Your response should consist solely of the records, written out exactly.

-------- Exercise data --------

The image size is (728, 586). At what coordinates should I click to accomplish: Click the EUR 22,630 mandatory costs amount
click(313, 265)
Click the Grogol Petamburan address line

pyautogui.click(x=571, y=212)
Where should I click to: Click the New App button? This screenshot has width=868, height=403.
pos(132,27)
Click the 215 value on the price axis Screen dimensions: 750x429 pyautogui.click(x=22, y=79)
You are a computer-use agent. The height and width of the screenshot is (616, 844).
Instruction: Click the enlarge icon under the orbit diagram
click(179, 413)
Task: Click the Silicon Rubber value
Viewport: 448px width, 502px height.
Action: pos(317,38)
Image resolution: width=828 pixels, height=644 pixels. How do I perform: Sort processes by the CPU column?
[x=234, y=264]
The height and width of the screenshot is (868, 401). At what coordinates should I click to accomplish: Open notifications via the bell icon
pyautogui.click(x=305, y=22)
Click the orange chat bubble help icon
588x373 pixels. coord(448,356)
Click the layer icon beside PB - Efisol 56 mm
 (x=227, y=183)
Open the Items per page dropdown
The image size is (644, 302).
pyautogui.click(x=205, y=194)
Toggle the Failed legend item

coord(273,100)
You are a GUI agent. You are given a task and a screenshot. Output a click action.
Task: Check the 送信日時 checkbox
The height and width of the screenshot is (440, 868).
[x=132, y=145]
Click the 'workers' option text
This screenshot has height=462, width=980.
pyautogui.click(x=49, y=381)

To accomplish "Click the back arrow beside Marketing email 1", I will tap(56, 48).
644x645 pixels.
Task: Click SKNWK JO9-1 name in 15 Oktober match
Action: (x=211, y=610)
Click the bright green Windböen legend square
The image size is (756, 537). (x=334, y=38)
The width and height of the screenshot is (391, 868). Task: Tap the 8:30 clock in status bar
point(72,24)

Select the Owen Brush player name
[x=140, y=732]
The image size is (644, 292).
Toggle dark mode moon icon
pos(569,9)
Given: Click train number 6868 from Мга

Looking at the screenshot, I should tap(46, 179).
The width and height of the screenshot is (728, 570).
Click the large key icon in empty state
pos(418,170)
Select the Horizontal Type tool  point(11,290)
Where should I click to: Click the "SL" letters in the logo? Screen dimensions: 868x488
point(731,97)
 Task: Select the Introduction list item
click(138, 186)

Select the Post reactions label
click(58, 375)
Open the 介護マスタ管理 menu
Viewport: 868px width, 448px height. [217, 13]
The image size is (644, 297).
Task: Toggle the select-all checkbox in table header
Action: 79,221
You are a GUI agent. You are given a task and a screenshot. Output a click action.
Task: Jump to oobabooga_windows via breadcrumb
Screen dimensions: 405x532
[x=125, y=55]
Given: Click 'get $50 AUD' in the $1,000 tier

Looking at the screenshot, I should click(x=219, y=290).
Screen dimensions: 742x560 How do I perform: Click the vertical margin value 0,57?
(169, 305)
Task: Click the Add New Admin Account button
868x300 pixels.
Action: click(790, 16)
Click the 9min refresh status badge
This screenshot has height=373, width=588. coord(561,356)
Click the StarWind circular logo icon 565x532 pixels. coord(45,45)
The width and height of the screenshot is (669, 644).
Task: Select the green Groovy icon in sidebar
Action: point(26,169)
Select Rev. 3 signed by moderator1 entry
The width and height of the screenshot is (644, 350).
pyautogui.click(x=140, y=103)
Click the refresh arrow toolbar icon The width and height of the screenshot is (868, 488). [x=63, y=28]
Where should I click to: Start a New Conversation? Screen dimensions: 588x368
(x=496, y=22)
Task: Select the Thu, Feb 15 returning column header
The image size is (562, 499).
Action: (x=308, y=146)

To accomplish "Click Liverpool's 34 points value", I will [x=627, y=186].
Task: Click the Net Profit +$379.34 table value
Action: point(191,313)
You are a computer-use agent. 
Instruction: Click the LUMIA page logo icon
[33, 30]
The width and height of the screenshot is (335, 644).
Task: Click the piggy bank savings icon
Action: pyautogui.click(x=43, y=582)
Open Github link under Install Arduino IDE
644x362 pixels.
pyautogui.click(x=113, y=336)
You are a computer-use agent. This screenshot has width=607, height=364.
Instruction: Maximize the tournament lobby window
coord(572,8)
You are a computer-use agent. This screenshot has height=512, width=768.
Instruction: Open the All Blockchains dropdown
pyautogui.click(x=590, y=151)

--------

• **Your response**:
The image size is (728, 586). At what coordinates should I click to accomplish: Click the EUR 22,630 mandatory costs amount
click(313, 265)
Click the Grogol Petamburan address line

pyautogui.click(x=571, y=212)
Where should I click to: Click the New App button? This screenshot has width=868, height=403.
pos(132,27)
Click the 215 value on the price axis Screen dimensions: 750x429 pyautogui.click(x=22, y=79)
You are a computer-use agent. The height and width of the screenshot is (616, 844).
Instruction: Click the enlarge icon under the orbit diagram
click(179, 413)
Task: Click the Silicon Rubber value
Viewport: 448px width, 502px height.
Action: pos(317,38)
Image resolution: width=828 pixels, height=644 pixels. How do I perform: Sort processes by the CPU column?
[x=234, y=264]
The height and width of the screenshot is (868, 401). At what coordinates should I click to accomplish: Open notifications via the bell icon
pyautogui.click(x=305, y=22)
Click the orange chat bubble help icon
588x373 pixels. coord(448,356)
Click the layer icon beside PB - Efisol 56 mm
 (x=227, y=183)
Open the Items per page dropdown
The image size is (644, 302).
pyautogui.click(x=205, y=194)
Toggle the Failed legend item

coord(273,100)
You are a GUI agent. You are given a task and a screenshot. Output a click action.
Task: Check the 送信日時 checkbox
The height and width of the screenshot is (440, 868).
[x=132, y=145]
Click the 'workers' option text
This screenshot has height=462, width=980.
pyautogui.click(x=49, y=381)

To accomplish "Click the back arrow beside Marketing email 1", I will tap(56, 48).
644x645 pixels.
Task: Click SKNWK JO9-1 name in 15 Oktober match
Action: (x=211, y=610)
Click the bright green Windböen legend square
The image size is (756, 537). (x=334, y=38)
The width and height of the screenshot is (391, 868). Task: Tap the 8:30 clock in status bar
point(72,24)

Select the Owen Brush player name
[x=140, y=732]
The image size is (644, 292).
Toggle dark mode moon icon
pos(569,9)
Given: Click train number 6868 from Мга

Looking at the screenshot, I should tap(46, 179).
The width and height of the screenshot is (728, 570).
Click the large key icon in empty state
pos(418,170)
Select the Horizontal Type tool  point(11,290)
Where should I click to: Click the "SL" letters in the logo? Screen dimensions: 868x488
point(731,97)
 Task: Select the Introduction list item
click(138, 186)

Select the Post reactions label
click(58, 375)
Open the 介護マスタ管理 menu
Viewport: 868px width, 448px height. [217, 13]
The image size is (644, 297).
Task: Toggle the select-all checkbox in table header
Action: 79,221
You are a GUI agent. You are given a task and a screenshot. Output a click action.
Task: Jump to oobabooga_windows via breadcrumb
Screen dimensions: 405x532
[x=125, y=55]
Given: Click 'get $50 AUD' in the $1,000 tier

Looking at the screenshot, I should click(x=219, y=290).
Screen dimensions: 742x560 How do I perform: Click the vertical margin value 0,57?
(169, 305)
Task: Click the Add New Admin Account button
868x300 pixels.
Action: click(790, 16)
Click the 9min refresh status badge
This screenshot has height=373, width=588. coord(561,356)
Click the StarWind circular logo icon 565x532 pixels. coord(45,45)
The width and height of the screenshot is (669, 644).
Task: Select the green Groovy icon in sidebar
Action: point(26,169)
Select Rev. 3 signed by moderator1 entry
The width and height of the screenshot is (644, 350).
pyautogui.click(x=140, y=103)
Click the refresh arrow toolbar icon The width and height of the screenshot is (868, 488). [x=63, y=28]
Where should I click to: Start a New Conversation? Screen dimensions: 588x368
(x=496, y=22)
Task: Select the Thu, Feb 15 returning column header
The image size is (562, 499).
Action: (x=308, y=146)

To accomplish "Click Liverpool's 34 points value", I will [x=627, y=186].
Task: Click the Net Profit +$379.34 table value
Action: point(191,313)
You are a computer-use agent. 
Instruction: Click the LUMIA page logo icon
[33, 30]
The width and height of the screenshot is (335, 644).
Task: Click the piggy bank savings icon
Action: pyautogui.click(x=43, y=582)
Open Github link under Install Arduino IDE
644x362 pixels.
pyautogui.click(x=113, y=336)
You are a computer-use agent. This screenshot has width=607, height=364.
Instruction: Maximize the tournament lobby window
coord(572,8)
You are a computer-use agent. This screenshot has height=512, width=768.
Instruction: Open the All Blockchains dropdown
pyautogui.click(x=590, y=151)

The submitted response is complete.